Work out how many lines of the listing below contain the word "computer". Respond with that number only.
************
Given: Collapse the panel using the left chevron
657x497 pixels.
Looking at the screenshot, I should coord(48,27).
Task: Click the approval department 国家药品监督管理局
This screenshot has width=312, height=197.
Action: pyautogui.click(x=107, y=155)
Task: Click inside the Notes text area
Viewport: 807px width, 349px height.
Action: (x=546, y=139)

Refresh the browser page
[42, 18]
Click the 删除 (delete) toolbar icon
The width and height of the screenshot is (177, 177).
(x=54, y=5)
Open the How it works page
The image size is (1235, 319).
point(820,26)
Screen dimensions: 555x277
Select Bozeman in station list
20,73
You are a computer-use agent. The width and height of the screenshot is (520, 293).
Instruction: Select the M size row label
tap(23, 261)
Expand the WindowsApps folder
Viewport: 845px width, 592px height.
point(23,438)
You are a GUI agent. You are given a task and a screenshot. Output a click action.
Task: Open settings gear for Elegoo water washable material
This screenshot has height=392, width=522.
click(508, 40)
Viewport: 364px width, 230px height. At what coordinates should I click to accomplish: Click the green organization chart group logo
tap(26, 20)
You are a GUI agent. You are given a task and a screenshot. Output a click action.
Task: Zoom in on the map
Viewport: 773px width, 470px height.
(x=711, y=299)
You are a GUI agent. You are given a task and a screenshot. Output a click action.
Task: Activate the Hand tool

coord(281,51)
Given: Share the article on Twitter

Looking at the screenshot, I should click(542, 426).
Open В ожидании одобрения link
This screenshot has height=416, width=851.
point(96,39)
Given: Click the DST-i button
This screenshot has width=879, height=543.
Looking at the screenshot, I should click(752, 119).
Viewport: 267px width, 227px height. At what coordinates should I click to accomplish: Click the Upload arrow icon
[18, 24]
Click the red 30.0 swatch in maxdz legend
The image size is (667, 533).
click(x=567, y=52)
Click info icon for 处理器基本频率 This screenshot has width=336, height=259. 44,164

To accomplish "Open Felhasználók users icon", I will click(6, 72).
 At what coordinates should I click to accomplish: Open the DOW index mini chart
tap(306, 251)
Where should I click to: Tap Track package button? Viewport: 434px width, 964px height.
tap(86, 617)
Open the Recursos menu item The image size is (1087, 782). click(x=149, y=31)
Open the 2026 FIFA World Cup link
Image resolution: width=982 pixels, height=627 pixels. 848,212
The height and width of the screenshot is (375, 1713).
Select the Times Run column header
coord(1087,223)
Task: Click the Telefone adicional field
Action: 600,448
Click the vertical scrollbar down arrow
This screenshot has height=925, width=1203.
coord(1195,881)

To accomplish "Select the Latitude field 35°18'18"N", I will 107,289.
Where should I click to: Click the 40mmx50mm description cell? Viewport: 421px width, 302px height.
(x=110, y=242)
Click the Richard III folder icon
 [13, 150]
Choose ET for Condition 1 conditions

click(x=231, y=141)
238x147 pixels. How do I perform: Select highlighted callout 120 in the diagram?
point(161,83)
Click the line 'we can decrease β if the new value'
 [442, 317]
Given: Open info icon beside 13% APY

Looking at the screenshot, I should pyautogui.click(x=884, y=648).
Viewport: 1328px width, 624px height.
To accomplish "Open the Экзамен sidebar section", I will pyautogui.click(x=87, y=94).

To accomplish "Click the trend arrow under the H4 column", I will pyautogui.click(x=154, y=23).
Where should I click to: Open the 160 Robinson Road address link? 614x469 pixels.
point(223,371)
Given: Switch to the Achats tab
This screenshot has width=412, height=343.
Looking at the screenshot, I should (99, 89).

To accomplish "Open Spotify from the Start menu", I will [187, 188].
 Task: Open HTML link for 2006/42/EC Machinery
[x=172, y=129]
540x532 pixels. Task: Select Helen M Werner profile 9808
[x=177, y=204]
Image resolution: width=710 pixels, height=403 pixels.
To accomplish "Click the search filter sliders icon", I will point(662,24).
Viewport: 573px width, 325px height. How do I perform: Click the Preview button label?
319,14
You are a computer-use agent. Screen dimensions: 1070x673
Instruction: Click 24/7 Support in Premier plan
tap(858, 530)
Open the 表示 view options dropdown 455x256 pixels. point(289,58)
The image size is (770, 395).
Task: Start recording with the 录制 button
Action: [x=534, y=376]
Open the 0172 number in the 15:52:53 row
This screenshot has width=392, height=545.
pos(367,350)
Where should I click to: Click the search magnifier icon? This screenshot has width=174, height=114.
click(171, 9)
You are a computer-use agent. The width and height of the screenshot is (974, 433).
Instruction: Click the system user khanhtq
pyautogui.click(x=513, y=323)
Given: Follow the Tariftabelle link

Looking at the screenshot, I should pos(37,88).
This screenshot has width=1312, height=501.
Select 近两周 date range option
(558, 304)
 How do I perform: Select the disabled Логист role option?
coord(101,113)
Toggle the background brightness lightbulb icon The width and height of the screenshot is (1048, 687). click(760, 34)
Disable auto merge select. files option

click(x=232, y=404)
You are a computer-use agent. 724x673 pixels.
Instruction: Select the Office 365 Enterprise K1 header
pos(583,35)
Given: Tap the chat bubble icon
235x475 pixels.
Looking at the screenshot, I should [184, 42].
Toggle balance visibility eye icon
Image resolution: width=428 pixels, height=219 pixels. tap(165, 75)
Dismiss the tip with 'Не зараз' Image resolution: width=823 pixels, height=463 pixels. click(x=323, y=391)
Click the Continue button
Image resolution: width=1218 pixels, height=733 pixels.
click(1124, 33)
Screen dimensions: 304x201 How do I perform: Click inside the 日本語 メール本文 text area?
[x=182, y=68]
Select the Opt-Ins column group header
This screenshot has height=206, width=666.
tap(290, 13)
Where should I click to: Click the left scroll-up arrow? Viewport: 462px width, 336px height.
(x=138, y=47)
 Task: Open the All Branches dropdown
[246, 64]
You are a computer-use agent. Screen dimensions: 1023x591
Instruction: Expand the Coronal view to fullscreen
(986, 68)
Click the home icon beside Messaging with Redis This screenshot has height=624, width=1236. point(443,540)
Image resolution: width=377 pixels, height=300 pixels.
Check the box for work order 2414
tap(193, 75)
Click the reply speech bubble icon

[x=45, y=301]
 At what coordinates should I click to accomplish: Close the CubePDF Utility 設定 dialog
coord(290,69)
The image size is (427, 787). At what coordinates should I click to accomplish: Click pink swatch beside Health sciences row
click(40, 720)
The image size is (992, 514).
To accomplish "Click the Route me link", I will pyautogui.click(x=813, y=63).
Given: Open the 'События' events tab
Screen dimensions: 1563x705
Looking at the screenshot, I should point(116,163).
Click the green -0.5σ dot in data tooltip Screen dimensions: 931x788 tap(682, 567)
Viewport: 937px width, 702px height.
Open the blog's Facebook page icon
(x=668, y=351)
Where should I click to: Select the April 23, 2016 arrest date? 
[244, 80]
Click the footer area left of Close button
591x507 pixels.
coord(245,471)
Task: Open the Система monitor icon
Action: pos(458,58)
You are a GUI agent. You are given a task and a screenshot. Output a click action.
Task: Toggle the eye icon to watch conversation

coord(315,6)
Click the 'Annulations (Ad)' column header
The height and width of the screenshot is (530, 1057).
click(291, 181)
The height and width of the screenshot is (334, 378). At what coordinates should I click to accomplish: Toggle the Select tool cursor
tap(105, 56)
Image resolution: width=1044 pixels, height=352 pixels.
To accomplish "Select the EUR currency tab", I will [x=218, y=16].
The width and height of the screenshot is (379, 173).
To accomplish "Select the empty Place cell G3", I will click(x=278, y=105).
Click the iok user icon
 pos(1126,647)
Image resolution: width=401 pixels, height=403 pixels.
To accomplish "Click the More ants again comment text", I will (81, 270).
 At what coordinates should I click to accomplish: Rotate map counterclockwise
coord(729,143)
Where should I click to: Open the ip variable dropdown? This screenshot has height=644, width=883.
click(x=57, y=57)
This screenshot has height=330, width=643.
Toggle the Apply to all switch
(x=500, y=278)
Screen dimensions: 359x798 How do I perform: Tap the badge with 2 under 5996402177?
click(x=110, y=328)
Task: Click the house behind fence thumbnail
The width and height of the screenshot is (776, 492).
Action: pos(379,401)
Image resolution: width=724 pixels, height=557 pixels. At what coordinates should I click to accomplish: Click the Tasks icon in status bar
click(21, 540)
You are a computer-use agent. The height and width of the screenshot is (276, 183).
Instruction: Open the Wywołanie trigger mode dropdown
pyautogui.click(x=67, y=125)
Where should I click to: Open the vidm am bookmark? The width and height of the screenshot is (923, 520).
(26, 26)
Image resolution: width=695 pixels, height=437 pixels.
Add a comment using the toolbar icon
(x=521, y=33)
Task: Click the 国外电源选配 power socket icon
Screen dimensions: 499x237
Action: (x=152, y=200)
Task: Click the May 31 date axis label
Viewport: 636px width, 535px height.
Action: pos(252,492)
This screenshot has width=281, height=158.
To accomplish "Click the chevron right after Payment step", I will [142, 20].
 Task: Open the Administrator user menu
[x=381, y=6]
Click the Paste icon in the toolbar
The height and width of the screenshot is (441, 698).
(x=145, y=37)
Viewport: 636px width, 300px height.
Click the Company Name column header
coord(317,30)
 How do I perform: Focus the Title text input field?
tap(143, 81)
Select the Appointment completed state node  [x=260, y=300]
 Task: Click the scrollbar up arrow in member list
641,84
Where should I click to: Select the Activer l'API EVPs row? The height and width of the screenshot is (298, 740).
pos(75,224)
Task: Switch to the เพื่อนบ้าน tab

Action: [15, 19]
************
→ Final answer: 6